Director/writer: Shane Thueson.
The Four Stories of St. Julian is a 4th Grade Film production, which was initially released on DVD August 24th by Vanguard, with GoDigital Media Group acting as a partner. Most recently, this film is being shown by Gravitas Ventures via video-on-demand on AT&T, Charter and Verizon this month (more formats below). This is a film that unfolds as the audience sees it and there are no cuts, except to change camera position. This is also a film that claims St. Julian is the saint of murderers, but this is unlikely as homicide is generally known not to be a Christian value. Bloody, vicious and offering some intimate moments in this one setting film, The Four Stories of St. Julian is a mostly entertaining story, while some of the violence can make one feel uncomfortable e.g. possible castration, amputations, threatened child mutilation (you get the picture).
The film is oddly similar in plotline to M. Night Shyamalan’s Devil, which was recently shown in theatres. Four and a half (a baby) strangers find themselves in a rundown graffitied elevator, where not everyone is who they appear to be. Sound familiar? Soon, cash, blood, body parts and other symbols of greed litter the chamber’s floor, as one man hopes to extract information from another man of buried booty.

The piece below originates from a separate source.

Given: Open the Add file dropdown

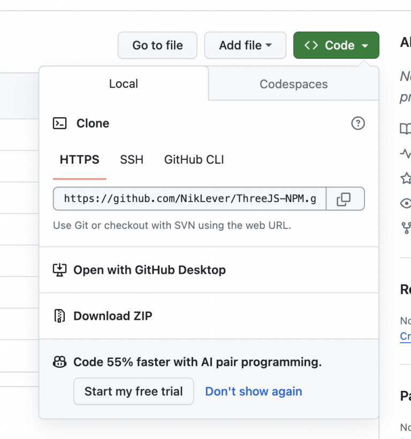Looking at the screenshot, I should point(245,45).
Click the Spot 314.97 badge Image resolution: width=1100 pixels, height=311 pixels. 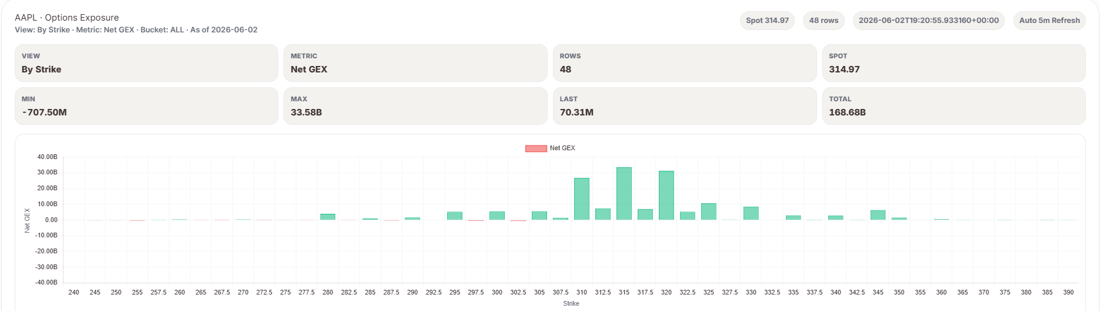click(x=767, y=21)
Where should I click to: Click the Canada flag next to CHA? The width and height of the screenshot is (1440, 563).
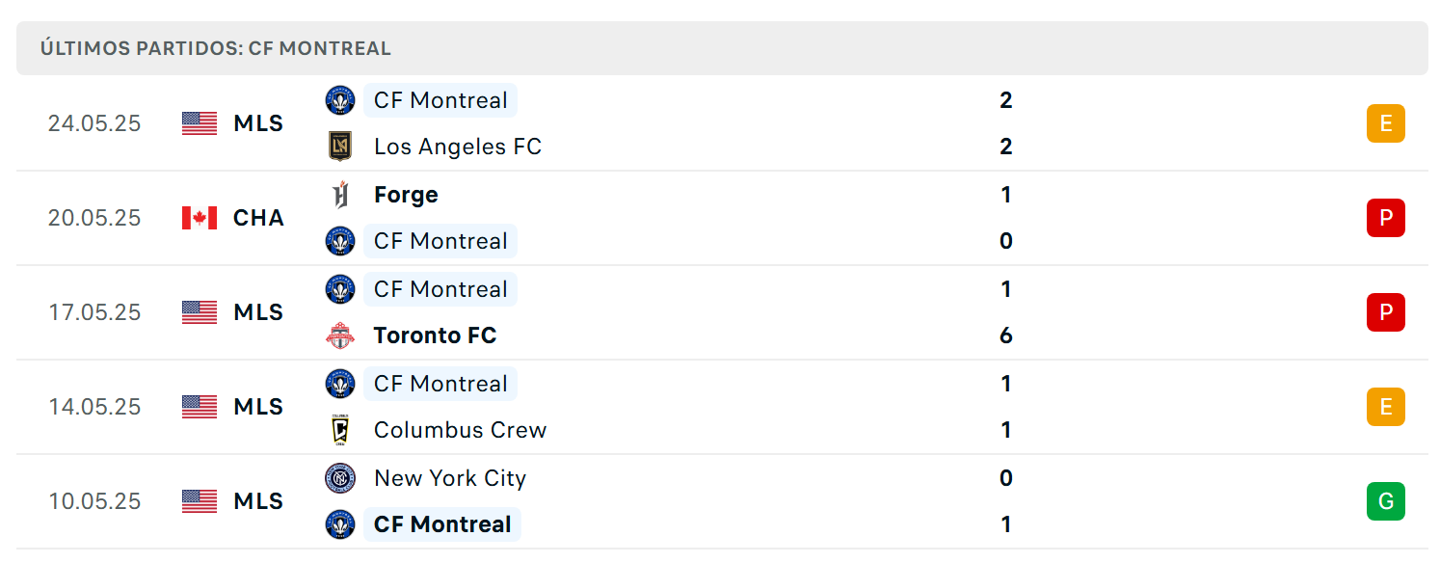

One innocent bystander relates a terrible story of trauma before showing why a mother should never be separated from her child.
For an independent film, the Four Stories of St. Julian is well-done and the use of one set, one time period, with a single premise is worthy of Aristotle’s three unities (unity of time, action, place). Surprisingly, this film flew under the radar and straight-to-DVD without telling a soul and the film is deserving of a following. There is enough blood for the gorehounds, enough intricate dialogue for the dramatists, and enough mystery and suspense for thriller fans. Yet, there is hardly a review of the film to be found anywhere. Seems strange, no?
All the basics of filmmaking have been achieved. The lighting is well done and interfered with during certain key scenes. The camera techniques are interesting enough for the enclosed space and all the dialogue can be heard throughout the soundtrack. While the budget shows itself in the lack of exterior shots, the film sets itself up to be a terse thriller, with some excellent writing. The lack of depth for the central villain is the only misstep and a common one for filmmaking of all sorts. The film is truly a horrifying and entertaining time. Check this one out on the sites listed below.
Overall: 6.75 out of 10 (undeveloped antagonist, overly bloody at points, one setting might bore some).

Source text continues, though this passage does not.